--- What you need to do ---
Copy out the lines beginning at the one with "The image size is (796, 587)." and ending at the last line of the data, both included; pictures stay out.

Stored data entries
+++
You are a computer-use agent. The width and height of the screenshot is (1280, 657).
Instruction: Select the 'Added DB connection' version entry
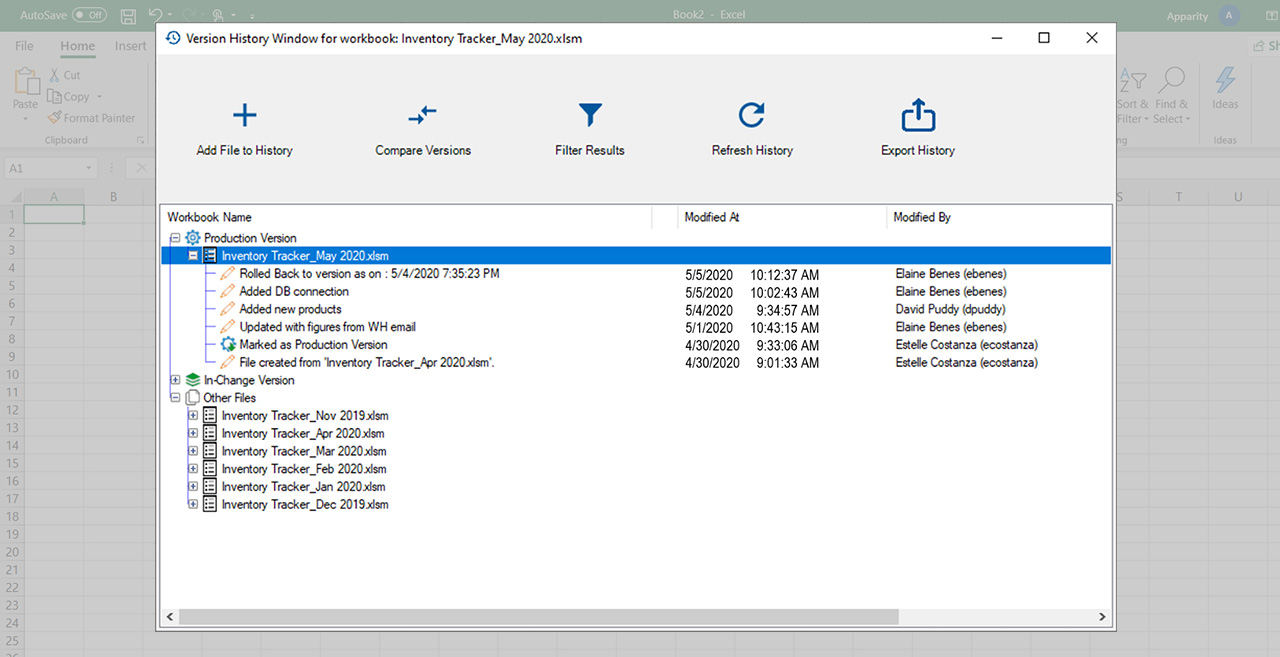tap(294, 292)
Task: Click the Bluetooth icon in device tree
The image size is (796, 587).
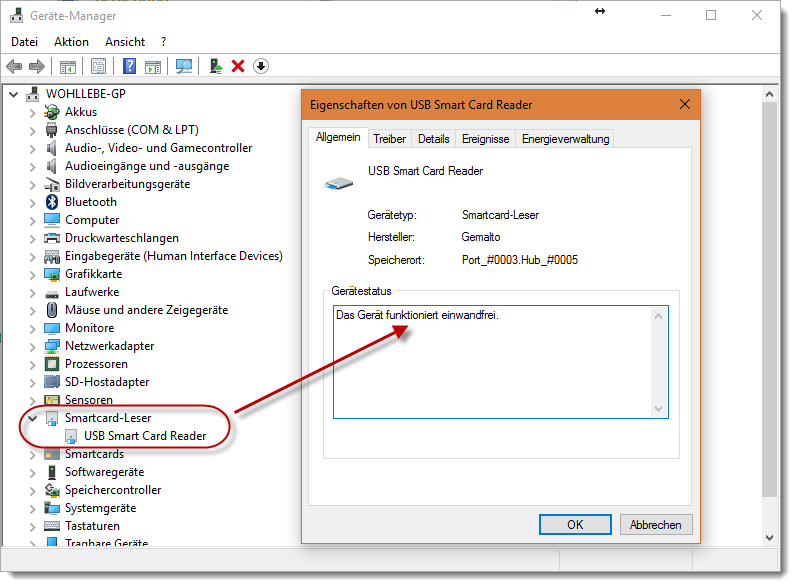Action: [53, 202]
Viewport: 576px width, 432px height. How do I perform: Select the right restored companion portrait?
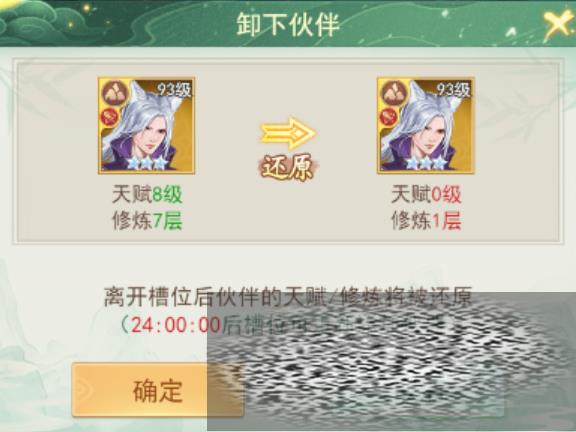pos(426,125)
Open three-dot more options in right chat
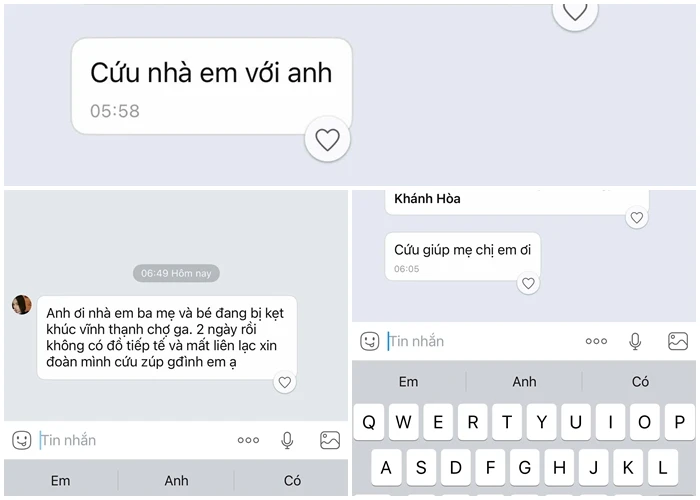The height and width of the screenshot is (500, 700). coord(596,341)
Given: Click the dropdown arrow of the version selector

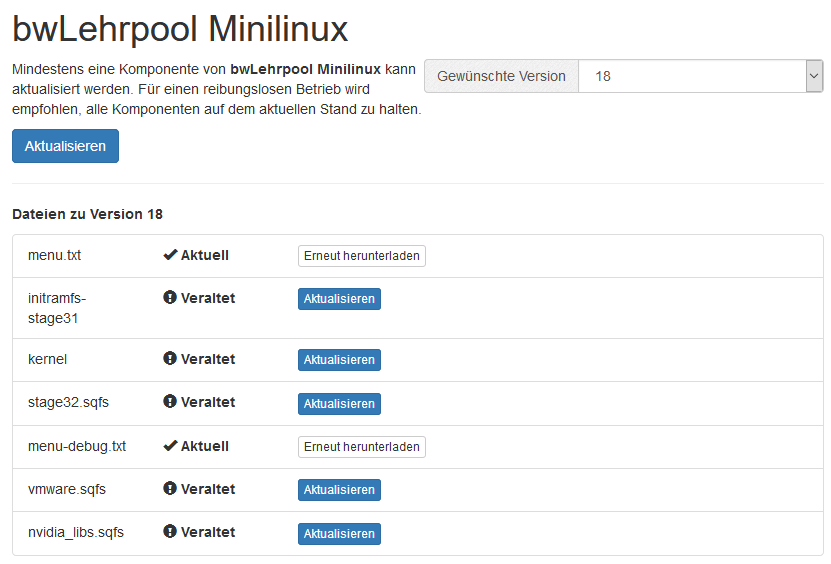Looking at the screenshot, I should [x=814, y=76].
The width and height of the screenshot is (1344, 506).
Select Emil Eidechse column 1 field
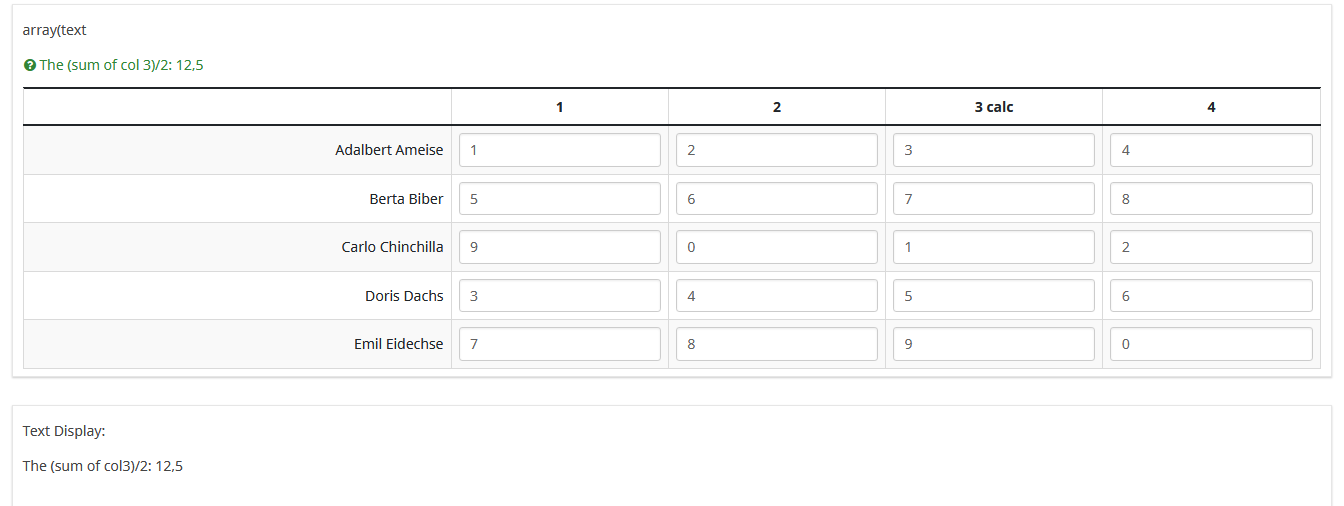pyautogui.click(x=560, y=344)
+++
--- Task result ---
The image size is (796, 587).
Action: [53, 202]
Viewport: 576px width, 432px height. How do I perform: Select the right restored companion portrait?
pos(426,125)
Open three-dot more options in right chat
The height and width of the screenshot is (500, 700). coord(596,341)
Given: Click the dropdown arrow of the version selector

Looking at the screenshot, I should [x=814, y=76].
The width and height of the screenshot is (1344, 506).
Select Emil Eidechse column 1 field
pyautogui.click(x=560, y=344)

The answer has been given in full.